### [Problem details]
Your reply should hold only the lines from the records below where "info" occurs.
#### Task inputs
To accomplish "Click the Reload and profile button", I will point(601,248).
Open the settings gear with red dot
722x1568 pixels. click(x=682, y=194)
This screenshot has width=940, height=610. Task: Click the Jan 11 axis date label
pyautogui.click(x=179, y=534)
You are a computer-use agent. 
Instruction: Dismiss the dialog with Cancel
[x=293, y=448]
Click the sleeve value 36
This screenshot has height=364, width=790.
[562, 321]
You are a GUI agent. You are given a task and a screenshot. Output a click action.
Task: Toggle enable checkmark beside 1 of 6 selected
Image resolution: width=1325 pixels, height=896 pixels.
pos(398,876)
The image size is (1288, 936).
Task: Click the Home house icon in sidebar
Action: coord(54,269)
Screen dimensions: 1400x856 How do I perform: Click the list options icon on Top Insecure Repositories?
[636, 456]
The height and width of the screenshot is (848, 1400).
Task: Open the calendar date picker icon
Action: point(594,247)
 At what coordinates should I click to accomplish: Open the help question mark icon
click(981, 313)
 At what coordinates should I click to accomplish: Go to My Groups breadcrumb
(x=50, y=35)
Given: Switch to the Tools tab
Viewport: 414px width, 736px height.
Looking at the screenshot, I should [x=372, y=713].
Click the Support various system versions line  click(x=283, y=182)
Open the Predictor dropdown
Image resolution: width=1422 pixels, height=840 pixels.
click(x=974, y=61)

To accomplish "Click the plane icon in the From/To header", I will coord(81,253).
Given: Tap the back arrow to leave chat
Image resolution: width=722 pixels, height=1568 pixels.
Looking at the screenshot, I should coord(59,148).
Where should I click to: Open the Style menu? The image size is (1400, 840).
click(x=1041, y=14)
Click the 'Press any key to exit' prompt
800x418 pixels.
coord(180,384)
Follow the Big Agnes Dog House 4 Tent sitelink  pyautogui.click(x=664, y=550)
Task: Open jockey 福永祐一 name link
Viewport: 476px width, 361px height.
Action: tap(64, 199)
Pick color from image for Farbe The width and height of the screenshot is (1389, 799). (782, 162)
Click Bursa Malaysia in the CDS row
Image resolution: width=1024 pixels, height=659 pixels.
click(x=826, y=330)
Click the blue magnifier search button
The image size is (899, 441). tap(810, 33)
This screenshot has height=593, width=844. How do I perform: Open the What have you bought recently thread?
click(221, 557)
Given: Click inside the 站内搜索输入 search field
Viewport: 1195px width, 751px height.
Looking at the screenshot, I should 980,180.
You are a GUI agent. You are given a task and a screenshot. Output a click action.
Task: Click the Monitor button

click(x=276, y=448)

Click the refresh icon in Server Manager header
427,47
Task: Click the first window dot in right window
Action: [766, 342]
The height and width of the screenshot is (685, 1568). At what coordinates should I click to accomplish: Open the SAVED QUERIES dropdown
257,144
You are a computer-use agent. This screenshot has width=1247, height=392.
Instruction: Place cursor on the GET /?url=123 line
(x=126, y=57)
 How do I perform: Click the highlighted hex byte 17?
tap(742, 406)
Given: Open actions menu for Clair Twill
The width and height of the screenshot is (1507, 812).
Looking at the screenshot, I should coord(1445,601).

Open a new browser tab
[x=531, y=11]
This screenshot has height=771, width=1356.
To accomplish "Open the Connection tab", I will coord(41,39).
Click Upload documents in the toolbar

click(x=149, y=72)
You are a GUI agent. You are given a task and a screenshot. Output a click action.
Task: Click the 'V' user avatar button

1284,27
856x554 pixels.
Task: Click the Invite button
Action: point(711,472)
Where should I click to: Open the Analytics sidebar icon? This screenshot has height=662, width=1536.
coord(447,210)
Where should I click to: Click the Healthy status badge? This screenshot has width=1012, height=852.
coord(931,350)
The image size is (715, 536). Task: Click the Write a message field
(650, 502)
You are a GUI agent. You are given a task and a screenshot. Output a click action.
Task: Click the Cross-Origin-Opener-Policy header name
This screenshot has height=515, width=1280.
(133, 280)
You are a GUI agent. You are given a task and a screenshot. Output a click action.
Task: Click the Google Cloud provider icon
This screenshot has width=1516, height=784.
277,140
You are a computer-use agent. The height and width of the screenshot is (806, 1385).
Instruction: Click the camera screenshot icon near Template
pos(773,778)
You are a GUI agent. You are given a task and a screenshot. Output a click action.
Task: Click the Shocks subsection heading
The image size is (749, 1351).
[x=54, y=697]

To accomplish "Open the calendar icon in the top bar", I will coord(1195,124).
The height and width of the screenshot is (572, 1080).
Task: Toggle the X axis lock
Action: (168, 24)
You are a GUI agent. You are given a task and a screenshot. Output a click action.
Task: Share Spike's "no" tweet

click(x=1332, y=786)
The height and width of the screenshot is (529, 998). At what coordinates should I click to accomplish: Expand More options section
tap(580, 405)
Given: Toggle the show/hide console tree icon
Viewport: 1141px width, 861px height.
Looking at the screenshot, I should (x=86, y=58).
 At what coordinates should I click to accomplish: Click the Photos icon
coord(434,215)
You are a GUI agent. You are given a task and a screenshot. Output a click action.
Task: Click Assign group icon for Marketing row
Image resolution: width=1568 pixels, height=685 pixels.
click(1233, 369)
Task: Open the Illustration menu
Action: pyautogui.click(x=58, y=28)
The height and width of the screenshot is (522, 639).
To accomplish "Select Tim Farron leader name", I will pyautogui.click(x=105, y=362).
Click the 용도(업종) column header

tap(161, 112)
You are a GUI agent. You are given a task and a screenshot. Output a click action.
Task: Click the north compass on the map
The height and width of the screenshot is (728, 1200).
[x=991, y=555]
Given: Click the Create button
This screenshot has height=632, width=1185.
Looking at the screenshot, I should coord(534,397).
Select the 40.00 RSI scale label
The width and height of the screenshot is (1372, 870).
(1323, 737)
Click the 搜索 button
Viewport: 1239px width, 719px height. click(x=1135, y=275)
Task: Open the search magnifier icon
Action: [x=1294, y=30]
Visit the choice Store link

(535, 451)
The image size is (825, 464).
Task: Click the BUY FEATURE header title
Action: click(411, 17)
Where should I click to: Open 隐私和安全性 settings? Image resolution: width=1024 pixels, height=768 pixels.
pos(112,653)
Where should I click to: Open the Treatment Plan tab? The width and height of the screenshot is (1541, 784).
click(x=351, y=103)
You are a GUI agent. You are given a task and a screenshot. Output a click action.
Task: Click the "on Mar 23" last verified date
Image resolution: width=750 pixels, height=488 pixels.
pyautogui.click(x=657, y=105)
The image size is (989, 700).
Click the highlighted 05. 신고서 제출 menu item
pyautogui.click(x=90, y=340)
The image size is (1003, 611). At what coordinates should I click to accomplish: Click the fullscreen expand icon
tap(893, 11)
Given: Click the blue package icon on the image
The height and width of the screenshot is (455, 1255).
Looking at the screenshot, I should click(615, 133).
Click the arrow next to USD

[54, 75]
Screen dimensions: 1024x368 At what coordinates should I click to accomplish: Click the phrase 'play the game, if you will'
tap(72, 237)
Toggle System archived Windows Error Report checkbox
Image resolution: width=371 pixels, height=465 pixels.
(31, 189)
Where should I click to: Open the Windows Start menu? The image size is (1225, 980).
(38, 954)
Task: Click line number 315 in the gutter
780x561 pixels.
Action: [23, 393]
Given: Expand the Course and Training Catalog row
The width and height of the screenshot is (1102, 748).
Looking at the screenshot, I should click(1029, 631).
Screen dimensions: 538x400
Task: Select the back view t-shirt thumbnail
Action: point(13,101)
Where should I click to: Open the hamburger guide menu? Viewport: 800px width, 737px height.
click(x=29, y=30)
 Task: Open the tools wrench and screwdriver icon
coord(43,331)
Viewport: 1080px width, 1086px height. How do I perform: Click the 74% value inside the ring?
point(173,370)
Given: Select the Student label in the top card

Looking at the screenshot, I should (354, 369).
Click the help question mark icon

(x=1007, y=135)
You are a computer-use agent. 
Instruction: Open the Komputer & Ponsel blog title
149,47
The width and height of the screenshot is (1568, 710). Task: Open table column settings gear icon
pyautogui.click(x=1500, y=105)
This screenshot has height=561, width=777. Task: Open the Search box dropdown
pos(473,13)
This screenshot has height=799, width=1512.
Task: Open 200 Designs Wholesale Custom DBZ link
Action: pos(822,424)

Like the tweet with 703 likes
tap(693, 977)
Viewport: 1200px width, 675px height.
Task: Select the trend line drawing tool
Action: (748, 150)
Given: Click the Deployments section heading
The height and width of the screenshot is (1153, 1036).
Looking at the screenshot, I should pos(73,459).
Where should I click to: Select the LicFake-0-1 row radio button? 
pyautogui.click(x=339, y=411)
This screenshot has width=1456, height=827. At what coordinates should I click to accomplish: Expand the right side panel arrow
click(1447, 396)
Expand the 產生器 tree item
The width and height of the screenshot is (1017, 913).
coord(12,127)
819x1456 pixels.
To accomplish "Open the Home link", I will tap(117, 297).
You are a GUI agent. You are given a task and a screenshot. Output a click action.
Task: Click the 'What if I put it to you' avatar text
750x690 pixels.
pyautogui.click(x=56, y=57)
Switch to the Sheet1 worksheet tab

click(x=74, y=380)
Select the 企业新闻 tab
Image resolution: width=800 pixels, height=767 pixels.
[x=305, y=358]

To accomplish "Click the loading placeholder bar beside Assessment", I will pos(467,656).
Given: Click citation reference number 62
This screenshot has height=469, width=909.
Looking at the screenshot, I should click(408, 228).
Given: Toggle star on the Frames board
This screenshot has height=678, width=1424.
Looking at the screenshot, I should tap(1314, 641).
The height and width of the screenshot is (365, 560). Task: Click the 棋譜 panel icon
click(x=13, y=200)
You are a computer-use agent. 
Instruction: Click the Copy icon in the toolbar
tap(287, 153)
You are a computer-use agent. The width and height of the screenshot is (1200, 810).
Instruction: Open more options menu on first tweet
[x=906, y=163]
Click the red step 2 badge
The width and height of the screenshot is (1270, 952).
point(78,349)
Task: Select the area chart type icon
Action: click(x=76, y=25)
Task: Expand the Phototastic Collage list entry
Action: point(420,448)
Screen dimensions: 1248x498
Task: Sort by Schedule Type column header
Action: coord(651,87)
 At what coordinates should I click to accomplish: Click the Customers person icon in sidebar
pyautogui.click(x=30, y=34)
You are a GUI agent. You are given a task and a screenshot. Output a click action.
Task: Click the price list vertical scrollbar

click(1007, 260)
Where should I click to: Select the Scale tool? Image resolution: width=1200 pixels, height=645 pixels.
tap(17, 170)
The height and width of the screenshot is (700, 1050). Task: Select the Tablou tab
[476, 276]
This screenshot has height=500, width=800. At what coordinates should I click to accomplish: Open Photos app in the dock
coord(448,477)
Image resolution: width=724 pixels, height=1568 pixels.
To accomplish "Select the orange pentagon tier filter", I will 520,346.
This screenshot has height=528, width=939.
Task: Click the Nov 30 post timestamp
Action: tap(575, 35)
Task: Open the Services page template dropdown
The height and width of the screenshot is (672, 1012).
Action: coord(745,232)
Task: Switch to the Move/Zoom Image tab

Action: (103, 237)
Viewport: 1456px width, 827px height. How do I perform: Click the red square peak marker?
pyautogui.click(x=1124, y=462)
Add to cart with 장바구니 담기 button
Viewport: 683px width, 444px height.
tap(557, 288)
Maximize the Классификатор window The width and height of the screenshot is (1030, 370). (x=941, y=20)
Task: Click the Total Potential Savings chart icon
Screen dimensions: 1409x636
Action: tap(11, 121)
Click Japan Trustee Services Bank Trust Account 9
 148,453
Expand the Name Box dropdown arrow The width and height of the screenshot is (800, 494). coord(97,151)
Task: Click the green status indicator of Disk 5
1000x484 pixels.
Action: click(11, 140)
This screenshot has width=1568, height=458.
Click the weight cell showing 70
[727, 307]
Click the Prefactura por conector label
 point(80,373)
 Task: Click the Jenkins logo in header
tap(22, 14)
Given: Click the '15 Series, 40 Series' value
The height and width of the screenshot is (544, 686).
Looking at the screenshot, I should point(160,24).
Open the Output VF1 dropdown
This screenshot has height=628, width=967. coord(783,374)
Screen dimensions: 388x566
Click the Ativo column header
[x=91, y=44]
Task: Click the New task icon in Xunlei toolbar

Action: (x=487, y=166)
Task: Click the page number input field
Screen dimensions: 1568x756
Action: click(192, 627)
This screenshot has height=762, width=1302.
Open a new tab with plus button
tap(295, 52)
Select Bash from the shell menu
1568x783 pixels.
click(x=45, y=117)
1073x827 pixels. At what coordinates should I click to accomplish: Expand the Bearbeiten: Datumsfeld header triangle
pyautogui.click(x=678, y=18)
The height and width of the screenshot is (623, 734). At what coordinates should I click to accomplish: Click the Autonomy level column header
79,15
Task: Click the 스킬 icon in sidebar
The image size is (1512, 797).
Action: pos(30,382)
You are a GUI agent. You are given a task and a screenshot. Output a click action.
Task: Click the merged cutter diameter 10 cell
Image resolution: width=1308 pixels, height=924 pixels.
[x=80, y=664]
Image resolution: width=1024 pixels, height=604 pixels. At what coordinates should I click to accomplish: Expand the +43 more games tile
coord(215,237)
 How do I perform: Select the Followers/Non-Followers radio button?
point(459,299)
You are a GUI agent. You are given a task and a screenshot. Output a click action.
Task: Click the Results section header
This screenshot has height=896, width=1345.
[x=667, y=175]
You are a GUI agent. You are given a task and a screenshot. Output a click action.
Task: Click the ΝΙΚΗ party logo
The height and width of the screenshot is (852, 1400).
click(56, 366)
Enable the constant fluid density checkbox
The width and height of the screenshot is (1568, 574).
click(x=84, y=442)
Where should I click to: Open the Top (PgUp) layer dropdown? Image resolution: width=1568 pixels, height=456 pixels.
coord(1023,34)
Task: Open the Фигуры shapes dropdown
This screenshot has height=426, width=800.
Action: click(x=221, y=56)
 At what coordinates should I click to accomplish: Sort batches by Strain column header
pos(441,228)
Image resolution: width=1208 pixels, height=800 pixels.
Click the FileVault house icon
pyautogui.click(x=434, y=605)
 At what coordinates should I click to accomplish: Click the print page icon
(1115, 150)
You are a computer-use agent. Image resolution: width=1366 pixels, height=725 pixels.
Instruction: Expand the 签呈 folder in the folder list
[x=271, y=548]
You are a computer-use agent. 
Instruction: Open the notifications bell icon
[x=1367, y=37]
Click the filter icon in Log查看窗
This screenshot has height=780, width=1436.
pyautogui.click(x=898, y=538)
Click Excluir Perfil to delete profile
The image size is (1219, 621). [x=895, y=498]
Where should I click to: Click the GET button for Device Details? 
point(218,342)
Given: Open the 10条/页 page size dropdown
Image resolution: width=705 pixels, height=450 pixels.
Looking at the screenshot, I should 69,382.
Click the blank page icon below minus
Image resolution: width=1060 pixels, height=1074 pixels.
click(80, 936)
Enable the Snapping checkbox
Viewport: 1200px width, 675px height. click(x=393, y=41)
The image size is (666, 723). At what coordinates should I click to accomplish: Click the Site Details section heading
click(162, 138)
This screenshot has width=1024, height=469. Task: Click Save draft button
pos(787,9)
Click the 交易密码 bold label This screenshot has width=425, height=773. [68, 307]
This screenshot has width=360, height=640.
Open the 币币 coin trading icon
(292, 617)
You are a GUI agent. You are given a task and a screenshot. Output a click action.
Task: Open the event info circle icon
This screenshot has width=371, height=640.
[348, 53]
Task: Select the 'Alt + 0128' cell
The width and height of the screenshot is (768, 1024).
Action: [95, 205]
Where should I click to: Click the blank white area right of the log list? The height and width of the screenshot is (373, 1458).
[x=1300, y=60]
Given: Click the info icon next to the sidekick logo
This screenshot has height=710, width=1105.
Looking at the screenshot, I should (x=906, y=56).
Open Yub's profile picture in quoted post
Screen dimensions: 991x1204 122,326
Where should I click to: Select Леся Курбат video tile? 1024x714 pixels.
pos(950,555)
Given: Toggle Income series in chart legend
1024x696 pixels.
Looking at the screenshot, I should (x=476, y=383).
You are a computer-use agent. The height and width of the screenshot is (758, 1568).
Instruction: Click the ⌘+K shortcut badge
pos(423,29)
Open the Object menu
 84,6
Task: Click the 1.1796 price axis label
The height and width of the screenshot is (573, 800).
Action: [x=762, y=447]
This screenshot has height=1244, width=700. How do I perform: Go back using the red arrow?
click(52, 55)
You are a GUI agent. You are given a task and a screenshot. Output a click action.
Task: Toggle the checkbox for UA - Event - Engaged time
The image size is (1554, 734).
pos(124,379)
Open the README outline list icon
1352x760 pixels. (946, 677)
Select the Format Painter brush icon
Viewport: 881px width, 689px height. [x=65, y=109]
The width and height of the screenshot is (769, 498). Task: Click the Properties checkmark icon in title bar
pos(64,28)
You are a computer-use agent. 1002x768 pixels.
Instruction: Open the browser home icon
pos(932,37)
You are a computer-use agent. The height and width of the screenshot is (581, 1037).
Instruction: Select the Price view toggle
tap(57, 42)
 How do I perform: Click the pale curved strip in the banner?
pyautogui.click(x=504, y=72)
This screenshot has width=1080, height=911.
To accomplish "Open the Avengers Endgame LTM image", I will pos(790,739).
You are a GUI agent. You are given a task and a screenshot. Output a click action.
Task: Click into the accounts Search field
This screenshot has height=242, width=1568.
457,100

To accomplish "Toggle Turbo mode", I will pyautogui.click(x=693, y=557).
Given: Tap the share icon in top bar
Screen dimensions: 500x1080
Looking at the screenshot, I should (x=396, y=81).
########
### [Answer area]
Task: Open the event info circle icon
Given: Click the info icon next to the sidekick logo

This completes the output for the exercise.